If any amounts are needed for disbursement from the Collection Account, the
Collateral Account or the Reserve Account and sufficient uninvested funds
are not available therein to make such disbursement, the Collateral Agent
shall cause to be sold or otherwise converted to cash a sufficient amount
of the investments in such account to make such disbursement upon the
direction of the Servicer or, if the Servicer shall fail to give such
direction, the Agent.
(j) If at any time the Collection Account, the Collateral Account or
the Reserve Account ceases to be an Eligible Account, the Agent may direct
the Collateral Agent to transfer such account to another institution such
that such account shall meet the requirements of an Eligible Account.

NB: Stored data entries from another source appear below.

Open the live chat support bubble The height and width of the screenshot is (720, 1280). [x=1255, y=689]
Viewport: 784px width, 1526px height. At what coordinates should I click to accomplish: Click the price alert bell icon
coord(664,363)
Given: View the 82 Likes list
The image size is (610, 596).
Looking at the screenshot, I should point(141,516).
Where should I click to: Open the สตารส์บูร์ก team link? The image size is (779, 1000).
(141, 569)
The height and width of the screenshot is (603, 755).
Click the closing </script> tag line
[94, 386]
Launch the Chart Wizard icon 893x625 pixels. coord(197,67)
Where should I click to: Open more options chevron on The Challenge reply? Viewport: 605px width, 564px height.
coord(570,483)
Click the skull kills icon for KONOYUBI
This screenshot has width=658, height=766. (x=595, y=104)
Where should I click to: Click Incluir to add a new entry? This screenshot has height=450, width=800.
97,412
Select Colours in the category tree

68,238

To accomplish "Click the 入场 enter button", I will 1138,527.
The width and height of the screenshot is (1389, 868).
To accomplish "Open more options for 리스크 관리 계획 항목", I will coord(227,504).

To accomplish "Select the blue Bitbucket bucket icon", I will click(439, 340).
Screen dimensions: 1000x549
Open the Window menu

Section 5. Expenses. It is understood that the Collateral Agent shall be
--------
entitled to receive reimbursement for costs and expenses and such reimbursement
obligation shall be
payable by the Borrower to the extent funds are available therefor under Section
3 hereof and otherwise by AFS.
Section 6. Representations And Warranties Of The Collateral Agent. The
------------------------------------------------------
Collateral Agent represents and warrants as of the date hereof that:
(a) It is a national banking association, validly existing and in
good standing under the laws of United States of America;
(b) It has full power, authority and legal right to execute, deliver
and perform this Agreement, the Custodian Agreement, the Lockbox Agreement,
the Purchase Agreement and the Receivables Financing Agreement
(collectively, the "CA Documents") and has taken all necessary action to
------------
authorize the execution, delivery and performance by it of the CA
Documents;
(c) The execution, delivery and performance by it of the CA
Documents do not violate in any material respect (i) any provision of any
law or regulation governing its banking and trust powers or any order,
writ, judgment, or decree of any court, arbitrator, or governmental
authority applicable to it or any of its assets or (ii) any provision of
its corporate charter or by-laws;
(d) The execution, delivery and performance by it of the CA
Documents do not require the authorization, consent or approval of, the
giving of notice to, the filing or registration with, or the taking of any
other action in respect of, any governmental authority or agency regulating
its banking and corporate trust activities; and
(e) The CA Documents have been duly executed and delivered by it and
each constitutes its legal, valid and binding agreement, enforceable in
accordance with its terms, except as enforceability may be limited by
bankruptcy, insolvency reorganization or other similar laws affecting the
enforcement of creditors' rights generally and by general principles of
equity.
Section 7. Resignation By And Removal Of The Collateral Agent; Successor
-------------------------------------------------------------
Collateral Agent.
----------------
(a) The Collateral Agent may at any time resign and terminate its
obligations under this Agreement upon at least 60 days prior written notice
to the Agent and AFS. No resignation shall be effective until a successor
collateral agent shall have been appointed and accepted its appointment.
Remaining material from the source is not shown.